EDIT: I had previously said I thought I should be using dynamic but after looking around more it appears that is deprecated.

rule split_bed:
    input:
        "bam_coverage/{sample}.bedgraph"
    output:
---->   "split_beds/{sample}/?????"
    script:
        "scripts/split_bed.py"

calls:

input_bedgraph = snakemake.input[0]

import csv
import re

contigs = {}

with open(input_bedgraph) as data:
    data_reader = csv.reader(data, delimiter='\t')
    contigs = {row[0] for row in data_reader}

for c in contigs:
    with open(input_bedgraph) as data:
        data_reader = csv.reader(data, delimiter='\t')
---->   out_file = snakemake.output[0]
        f_out = open(out_file, 'w')
        for row in data_reader:
            if row[0] == c:
                f_out.write("\t".join(row)+"\n")

If anyone could point my in the right direction it would be much appreciated!

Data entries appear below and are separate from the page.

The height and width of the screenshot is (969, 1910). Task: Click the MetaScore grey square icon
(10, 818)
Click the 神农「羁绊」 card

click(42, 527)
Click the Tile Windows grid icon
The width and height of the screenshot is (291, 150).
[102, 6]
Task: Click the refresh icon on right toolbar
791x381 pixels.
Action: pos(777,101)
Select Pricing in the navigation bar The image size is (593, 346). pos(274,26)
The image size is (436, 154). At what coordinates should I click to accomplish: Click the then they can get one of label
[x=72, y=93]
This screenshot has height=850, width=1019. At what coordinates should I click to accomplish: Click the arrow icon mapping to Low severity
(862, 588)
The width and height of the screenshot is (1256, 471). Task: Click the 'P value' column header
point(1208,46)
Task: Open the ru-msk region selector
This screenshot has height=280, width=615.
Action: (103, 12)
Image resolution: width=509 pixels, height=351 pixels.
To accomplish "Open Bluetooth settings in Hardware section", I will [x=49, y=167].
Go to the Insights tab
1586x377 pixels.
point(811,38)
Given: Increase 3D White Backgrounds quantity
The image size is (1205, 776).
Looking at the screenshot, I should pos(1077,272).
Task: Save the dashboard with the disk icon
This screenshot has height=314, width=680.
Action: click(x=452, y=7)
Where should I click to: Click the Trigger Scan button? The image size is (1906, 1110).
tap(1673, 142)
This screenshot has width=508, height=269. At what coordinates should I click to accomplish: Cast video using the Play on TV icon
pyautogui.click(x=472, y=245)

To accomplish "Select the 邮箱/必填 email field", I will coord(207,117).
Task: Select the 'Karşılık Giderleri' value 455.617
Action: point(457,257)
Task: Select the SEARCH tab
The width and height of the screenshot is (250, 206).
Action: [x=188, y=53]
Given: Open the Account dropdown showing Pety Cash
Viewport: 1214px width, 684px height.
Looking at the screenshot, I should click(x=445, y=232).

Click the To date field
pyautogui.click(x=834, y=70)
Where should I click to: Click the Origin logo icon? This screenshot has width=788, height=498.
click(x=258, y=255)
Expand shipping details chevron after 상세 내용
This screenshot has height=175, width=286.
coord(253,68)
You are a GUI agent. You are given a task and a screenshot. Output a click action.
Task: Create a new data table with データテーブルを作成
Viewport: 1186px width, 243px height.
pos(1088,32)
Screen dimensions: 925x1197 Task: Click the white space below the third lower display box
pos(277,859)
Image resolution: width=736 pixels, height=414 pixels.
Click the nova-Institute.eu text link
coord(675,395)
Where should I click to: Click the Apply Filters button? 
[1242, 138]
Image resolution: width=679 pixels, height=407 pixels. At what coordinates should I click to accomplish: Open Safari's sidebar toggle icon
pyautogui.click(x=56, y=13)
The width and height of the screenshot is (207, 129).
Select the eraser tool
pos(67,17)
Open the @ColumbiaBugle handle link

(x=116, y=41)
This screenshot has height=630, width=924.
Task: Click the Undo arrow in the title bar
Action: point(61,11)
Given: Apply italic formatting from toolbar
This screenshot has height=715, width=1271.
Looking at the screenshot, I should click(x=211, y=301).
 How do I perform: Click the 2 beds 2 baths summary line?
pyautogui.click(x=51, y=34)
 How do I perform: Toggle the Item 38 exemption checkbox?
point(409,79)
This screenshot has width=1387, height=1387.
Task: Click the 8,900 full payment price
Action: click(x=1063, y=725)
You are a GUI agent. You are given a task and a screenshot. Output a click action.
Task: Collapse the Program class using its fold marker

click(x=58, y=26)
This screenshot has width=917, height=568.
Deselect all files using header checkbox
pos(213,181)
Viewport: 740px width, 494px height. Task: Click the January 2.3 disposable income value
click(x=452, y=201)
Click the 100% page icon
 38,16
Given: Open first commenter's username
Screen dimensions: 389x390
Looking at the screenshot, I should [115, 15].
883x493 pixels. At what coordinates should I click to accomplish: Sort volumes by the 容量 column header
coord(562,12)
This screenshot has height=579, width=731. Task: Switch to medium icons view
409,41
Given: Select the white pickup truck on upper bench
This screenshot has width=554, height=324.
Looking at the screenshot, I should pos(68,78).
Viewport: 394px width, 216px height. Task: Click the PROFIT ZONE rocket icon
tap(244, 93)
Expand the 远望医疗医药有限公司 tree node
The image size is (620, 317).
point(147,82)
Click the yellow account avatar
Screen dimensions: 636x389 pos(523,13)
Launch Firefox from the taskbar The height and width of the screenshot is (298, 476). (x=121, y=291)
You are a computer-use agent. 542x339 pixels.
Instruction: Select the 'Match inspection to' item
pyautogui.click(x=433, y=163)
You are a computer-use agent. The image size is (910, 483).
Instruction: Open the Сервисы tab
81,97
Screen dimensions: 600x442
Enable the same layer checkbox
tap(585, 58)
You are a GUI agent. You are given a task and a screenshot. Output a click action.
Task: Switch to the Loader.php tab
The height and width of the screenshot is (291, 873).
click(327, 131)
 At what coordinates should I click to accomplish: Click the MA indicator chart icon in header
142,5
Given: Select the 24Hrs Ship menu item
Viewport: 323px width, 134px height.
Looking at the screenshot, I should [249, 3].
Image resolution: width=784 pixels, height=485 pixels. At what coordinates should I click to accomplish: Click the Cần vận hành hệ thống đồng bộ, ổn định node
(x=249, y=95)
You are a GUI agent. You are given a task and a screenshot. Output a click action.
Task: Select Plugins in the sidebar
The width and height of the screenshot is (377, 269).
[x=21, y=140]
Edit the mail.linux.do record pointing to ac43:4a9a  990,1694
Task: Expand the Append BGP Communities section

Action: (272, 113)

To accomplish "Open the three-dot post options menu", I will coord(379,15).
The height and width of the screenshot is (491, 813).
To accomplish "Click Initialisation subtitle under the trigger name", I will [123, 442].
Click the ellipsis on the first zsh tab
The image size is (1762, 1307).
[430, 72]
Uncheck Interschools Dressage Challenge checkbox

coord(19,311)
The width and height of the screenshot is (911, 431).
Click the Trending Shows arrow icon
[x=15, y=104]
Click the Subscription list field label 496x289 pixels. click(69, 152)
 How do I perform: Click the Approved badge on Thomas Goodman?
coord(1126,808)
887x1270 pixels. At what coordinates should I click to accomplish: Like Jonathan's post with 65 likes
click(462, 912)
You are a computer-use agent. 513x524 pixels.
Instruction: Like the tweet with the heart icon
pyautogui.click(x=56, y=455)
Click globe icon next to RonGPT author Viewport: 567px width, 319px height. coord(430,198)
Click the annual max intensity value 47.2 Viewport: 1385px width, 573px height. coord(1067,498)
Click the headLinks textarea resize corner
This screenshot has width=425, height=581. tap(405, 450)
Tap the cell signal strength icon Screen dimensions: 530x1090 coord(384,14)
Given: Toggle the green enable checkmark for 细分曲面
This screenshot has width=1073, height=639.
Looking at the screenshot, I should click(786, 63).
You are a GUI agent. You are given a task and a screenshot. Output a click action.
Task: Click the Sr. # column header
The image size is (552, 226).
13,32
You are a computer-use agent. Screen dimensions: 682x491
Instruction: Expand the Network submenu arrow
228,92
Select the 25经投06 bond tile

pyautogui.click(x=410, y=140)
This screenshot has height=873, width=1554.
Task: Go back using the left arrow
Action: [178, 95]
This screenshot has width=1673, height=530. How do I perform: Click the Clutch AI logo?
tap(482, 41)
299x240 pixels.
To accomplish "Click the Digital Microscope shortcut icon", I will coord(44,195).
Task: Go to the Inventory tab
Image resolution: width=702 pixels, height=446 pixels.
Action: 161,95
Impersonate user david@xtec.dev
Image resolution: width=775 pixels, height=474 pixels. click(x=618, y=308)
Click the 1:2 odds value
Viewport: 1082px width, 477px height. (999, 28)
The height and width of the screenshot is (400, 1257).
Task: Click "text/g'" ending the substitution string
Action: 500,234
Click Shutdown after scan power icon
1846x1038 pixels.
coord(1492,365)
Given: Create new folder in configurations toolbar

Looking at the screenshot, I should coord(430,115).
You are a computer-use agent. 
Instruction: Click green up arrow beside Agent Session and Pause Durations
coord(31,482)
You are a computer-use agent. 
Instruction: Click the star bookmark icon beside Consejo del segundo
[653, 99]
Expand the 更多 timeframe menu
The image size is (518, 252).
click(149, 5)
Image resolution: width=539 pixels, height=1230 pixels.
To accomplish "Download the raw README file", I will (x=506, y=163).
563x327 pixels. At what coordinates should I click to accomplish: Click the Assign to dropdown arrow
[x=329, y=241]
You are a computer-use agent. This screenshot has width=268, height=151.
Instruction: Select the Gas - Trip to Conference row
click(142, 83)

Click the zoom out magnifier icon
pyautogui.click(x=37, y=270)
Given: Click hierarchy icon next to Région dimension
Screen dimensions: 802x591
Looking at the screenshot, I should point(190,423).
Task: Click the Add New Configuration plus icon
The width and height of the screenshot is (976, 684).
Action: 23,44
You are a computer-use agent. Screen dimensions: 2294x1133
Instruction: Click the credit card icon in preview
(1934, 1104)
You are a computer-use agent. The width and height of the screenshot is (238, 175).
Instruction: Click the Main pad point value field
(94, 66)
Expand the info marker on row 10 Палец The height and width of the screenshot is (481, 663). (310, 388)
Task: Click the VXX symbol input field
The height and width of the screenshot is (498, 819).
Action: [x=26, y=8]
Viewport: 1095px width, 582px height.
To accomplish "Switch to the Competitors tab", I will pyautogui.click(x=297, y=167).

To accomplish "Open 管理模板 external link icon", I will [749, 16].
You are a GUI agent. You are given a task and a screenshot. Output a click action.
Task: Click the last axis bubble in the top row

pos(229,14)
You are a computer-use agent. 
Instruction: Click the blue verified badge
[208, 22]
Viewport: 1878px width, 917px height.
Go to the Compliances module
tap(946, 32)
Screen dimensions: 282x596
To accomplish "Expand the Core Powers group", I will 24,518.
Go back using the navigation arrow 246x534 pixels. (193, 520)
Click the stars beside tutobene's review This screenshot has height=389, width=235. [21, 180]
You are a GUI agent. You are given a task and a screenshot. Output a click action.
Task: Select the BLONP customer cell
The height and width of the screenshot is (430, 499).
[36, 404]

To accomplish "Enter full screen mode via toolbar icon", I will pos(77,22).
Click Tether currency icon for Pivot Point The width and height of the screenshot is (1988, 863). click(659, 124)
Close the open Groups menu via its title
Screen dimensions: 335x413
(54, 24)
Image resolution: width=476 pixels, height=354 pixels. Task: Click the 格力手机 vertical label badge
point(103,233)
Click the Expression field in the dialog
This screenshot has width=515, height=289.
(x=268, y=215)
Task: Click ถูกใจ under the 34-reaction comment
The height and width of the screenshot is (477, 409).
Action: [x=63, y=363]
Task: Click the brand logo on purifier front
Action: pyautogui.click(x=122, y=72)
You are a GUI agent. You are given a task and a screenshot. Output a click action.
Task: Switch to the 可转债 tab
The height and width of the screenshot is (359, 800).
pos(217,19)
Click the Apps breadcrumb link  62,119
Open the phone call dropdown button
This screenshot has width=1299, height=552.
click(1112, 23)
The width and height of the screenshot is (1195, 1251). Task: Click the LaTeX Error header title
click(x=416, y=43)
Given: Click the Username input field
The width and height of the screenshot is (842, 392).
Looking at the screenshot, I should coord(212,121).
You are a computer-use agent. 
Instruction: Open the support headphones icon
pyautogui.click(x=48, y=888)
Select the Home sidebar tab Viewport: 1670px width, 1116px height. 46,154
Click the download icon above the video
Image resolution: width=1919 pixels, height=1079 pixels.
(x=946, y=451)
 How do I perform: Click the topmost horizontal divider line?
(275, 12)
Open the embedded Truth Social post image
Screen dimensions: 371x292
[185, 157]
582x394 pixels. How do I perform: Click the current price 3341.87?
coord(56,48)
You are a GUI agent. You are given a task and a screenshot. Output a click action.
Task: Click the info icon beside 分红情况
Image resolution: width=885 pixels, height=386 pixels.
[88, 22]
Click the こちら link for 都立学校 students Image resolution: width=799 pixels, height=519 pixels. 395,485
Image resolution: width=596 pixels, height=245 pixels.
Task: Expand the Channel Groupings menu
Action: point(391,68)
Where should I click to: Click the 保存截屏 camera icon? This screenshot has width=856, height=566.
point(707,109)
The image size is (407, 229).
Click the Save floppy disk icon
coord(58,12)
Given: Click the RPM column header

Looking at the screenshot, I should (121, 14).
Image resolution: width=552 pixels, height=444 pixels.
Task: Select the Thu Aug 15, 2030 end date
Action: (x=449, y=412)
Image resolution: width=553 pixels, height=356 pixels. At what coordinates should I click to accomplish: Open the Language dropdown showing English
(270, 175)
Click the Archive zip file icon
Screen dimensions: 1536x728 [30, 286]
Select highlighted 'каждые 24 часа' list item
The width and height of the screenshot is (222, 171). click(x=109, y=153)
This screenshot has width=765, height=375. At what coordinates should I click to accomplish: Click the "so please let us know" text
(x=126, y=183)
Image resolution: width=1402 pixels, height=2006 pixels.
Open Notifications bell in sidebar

The tutorial was great for getting started and I've got plenty of rules that work well before this, but I'm a bit lost at this point.

EDIT2:

I've confirmed that simply using the following with an "all" rule expanding the split_beds folder works to make a single file with a single contig from each, so the script works fine... Just need to be able to do multiple output into different folders...

rule split_bed:
    input:
        "bam_coverage/{sample}.bedgraph"
    output:
        "split_beds/{sample}.bedgraph"
    script:
        "scripts/split_bed.py"

2 Answers2

1

After getting some help from someone who knows what they're doing the problem became a bit easier to solve.

I did end up using checkpoints (thanks @Luigi). I believe the problem was probably simplified by using an awk one liner instead of a script but using the code below along with a modified all rule ended up getting me all of the files that I needed.

checkpoint split_bed:
    input:
        "bedgraphs/{sample}.bedgraph"
    output:
        directory("split_beds/{sample}/")
    shell:
        "mkdir split_beds/{wildcards.sample}; awk \'{{print $0 > \"split_beds/{wildcards.sample}/{wildcards.sample}_\"$1\".bedgraph\"}}\' {input}"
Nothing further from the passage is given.